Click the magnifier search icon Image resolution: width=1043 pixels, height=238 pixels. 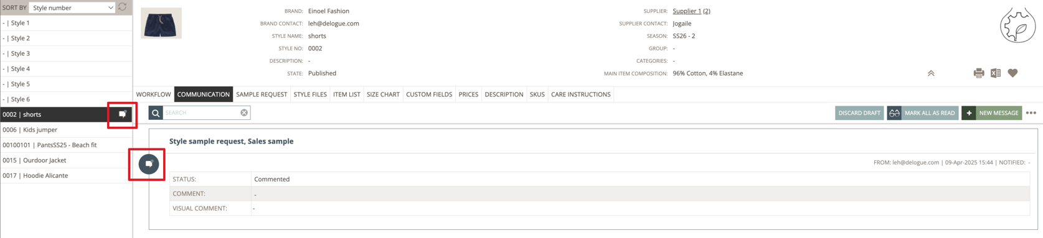(x=156, y=112)
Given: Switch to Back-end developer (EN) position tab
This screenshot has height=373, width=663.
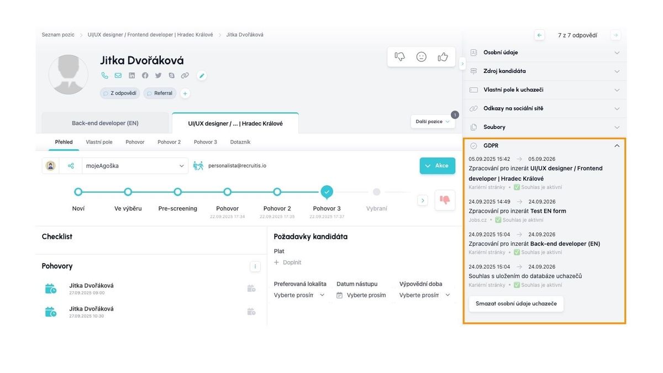Looking at the screenshot, I should pos(105,123).
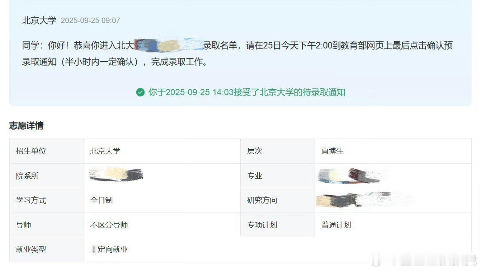Viewport: 481px width, 271px height.
Task: Click the 专业 label cell
Action: click(x=278, y=176)
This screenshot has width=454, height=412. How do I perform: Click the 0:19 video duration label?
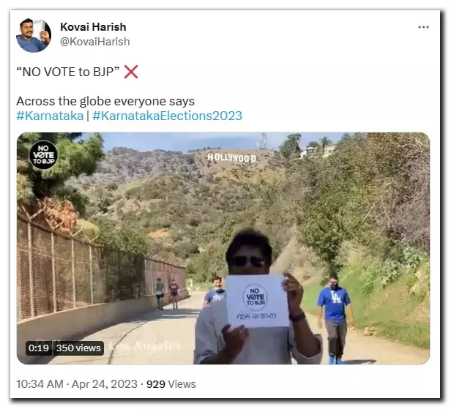tap(39, 348)
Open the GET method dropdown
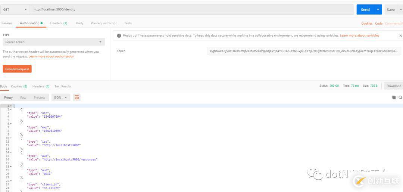This screenshot has height=192, width=403. click(x=15, y=10)
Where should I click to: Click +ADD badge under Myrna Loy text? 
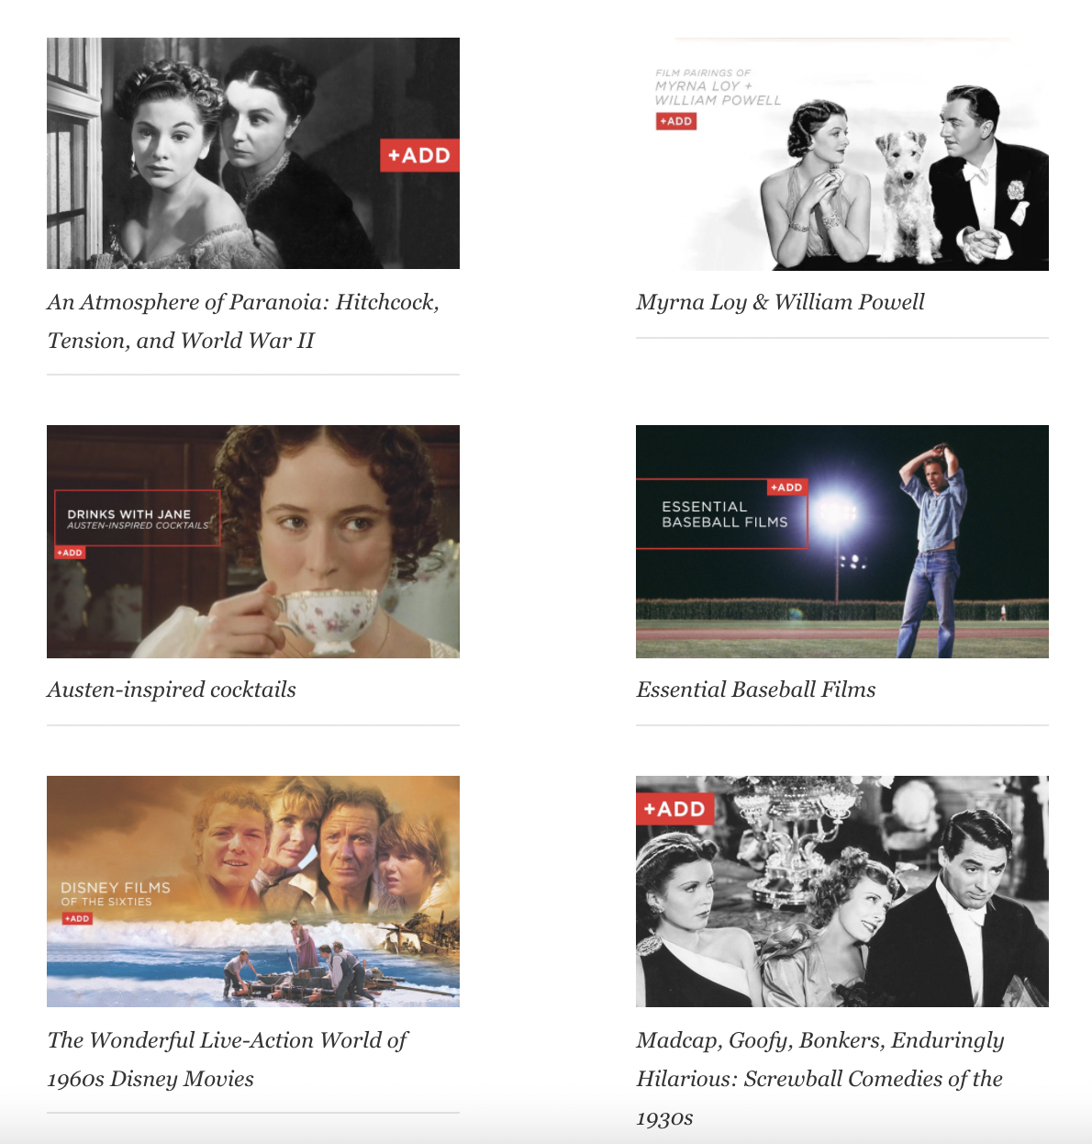676,121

- [What you will do]
Leaving every picture out, write out exactly the lines from the one that holds "This screenshot has width=454, height=412." through the end of the listing, both included.

- [Result]
This screenshot has width=454, height=412. How do I perform: Click the 0:19 video duration label?
tap(39, 348)
Open the GET method dropdown
This screenshot has height=192, width=403. click(x=15, y=10)
Where should I click to: Click +ADD badge under Myrna Loy text? 
676,121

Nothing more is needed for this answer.